L'ILE DE SAINT-PIERRE.

a De toutes les habitations où j'ai demeuré (et il y en a de charmantes), aucune ne m'a rendu si véritablement heureux et ne m'a laissé de si tendres regrets que l'île de Saint-Pierre, au milieu du lac de Bienne. Cette petite île, qu'on appelle à Neuchâtel l'île de la Motte, est bien peu connue, même en Suisse. Aucun voyageur, que je sache, n'en fait mention. Cependant elle est très-agréable, et singulièrement située pour le bonheur d'un homme qui aime à se circonscrire; car, quoique je sois peut-être le seul au monde à qui sa destinée en ait fait une loi, je ne puis croire être le seul qui ait un goût si naturel, quoique je ne l'aie trouvé chez nul autre.

«Les rives du lac de Bienne sont plus sauvages et plus romantiques que celles du lac de Genève, parce que les rochers et les bois y bordent l'eau de plus près; mais elles ne sont pas moins riantes. S'il y a moins de culture de champs et de vignes, moins de vignes et de maisons, il y a aussi plus de verdure naturelle, plus de prairies, d'asiles ombragés de bocages, des contrastes plus fréquents et des accidents plus rapprochés.

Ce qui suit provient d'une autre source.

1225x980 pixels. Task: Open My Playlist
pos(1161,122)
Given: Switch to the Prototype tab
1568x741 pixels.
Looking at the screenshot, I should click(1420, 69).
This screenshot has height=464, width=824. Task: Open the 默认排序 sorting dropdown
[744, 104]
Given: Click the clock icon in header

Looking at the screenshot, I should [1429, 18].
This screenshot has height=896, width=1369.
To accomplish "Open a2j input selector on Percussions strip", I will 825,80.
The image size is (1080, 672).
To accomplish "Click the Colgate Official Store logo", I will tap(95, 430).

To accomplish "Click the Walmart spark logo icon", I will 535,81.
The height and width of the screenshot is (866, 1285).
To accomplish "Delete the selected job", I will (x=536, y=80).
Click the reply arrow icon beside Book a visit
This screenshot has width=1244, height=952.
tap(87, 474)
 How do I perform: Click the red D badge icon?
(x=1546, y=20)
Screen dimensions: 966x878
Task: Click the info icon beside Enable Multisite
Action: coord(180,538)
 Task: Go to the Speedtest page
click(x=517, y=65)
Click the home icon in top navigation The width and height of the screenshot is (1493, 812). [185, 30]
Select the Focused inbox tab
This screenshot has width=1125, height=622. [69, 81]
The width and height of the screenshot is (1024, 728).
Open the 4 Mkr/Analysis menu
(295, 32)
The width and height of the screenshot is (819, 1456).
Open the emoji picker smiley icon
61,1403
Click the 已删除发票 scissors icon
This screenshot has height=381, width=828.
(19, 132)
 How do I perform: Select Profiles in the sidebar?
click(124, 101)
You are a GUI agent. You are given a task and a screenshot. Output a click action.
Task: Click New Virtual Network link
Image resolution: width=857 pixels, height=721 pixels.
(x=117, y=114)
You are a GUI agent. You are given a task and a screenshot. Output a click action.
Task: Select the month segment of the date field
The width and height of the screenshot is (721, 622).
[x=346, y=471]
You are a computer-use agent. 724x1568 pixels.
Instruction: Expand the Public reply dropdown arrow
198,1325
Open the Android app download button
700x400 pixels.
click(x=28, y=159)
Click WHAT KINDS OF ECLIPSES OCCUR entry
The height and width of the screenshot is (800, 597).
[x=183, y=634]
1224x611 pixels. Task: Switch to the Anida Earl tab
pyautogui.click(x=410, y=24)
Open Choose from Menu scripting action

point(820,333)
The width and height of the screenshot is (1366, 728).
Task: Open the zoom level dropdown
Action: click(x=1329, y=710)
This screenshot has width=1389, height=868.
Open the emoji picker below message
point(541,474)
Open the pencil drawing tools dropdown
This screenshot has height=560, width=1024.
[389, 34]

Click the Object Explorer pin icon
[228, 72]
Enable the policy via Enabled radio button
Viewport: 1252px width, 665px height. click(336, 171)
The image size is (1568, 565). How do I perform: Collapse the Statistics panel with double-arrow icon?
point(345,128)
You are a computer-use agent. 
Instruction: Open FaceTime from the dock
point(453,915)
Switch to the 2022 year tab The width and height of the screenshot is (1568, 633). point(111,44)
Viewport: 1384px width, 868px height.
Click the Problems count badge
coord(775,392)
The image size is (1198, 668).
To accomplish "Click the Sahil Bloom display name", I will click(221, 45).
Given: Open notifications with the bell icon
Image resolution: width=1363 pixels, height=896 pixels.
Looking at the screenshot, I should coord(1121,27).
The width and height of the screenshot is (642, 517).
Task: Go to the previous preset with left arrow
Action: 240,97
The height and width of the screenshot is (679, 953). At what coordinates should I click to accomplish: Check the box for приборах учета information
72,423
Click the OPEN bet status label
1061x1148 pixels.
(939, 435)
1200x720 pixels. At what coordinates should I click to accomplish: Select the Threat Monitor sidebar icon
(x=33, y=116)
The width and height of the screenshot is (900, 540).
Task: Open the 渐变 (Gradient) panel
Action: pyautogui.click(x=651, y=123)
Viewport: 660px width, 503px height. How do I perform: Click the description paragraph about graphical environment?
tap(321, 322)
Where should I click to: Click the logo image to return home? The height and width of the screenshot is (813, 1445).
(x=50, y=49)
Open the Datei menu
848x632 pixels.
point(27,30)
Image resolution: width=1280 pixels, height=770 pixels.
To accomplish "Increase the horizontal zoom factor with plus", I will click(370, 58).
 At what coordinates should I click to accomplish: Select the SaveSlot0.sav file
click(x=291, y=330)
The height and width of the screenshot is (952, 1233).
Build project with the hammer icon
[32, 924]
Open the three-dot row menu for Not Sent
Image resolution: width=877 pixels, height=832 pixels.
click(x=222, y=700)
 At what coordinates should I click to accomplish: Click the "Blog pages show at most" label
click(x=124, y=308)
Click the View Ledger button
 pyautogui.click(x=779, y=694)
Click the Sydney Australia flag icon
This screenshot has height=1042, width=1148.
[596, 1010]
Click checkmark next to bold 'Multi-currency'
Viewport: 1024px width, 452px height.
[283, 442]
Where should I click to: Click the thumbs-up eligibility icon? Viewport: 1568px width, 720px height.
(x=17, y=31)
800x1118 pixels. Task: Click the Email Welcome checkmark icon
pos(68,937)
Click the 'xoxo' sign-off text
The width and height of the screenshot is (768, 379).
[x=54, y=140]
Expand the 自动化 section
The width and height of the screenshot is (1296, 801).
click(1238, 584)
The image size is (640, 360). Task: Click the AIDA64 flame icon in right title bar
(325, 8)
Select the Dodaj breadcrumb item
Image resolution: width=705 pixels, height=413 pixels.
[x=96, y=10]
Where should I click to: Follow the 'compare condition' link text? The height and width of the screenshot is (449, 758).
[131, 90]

Comme il n'y a pas sur ces heureux bords de grandes routes commodes pour les voitures, le pays est peu fréquenté par les voyageurs, mais il est intéressant pour des contemplatifs solitaires qui aiment à

s'enivrer à loisir des charmes de la nature, et à se recueillir dans un silence que ne trouble aucun autre bruit que le cri des aigles, le ramage entrecoupé de quelques oiseaux, et le roulement des torrents qui tombent de la montagne. Ce beau bassin d'une forme presque ronde enferme dans son milieu deux petites îles, l'une habitée et cultivée, d'environ une demi-lieue de tour, l'autre plus petite, déserte et en friche, et qui sera détruite à la fin par les transports de la terre qu'on en ôte sans cesse pour réparer les dégâts que les vagues et les orages font à la grande. C'est ainsi que la substance du faible est toujours employée au profit du puissant.

« L'île, dans sa petitesse, est tellement variée dans ses terrains et ses aspects, qu'elle offre toutes sortes de sites et souffre toutes sortes de culture. On y trouve des champs, des vignes, des bois, des vergers, de gras pâturages ombragés de bosquets et bordés d'arbrisseaux de toute espèce, dont le bord des eaux entretient la fraîcheur; une haute terrasse plantée de deux rangs d'arbres borde l'île dans sa longueur, et dans le milieu de cette terrasse on a bâti un joli salon, où les habitants des rives voisines se rassemblent et viennent danser les dimanches durant les vendanges...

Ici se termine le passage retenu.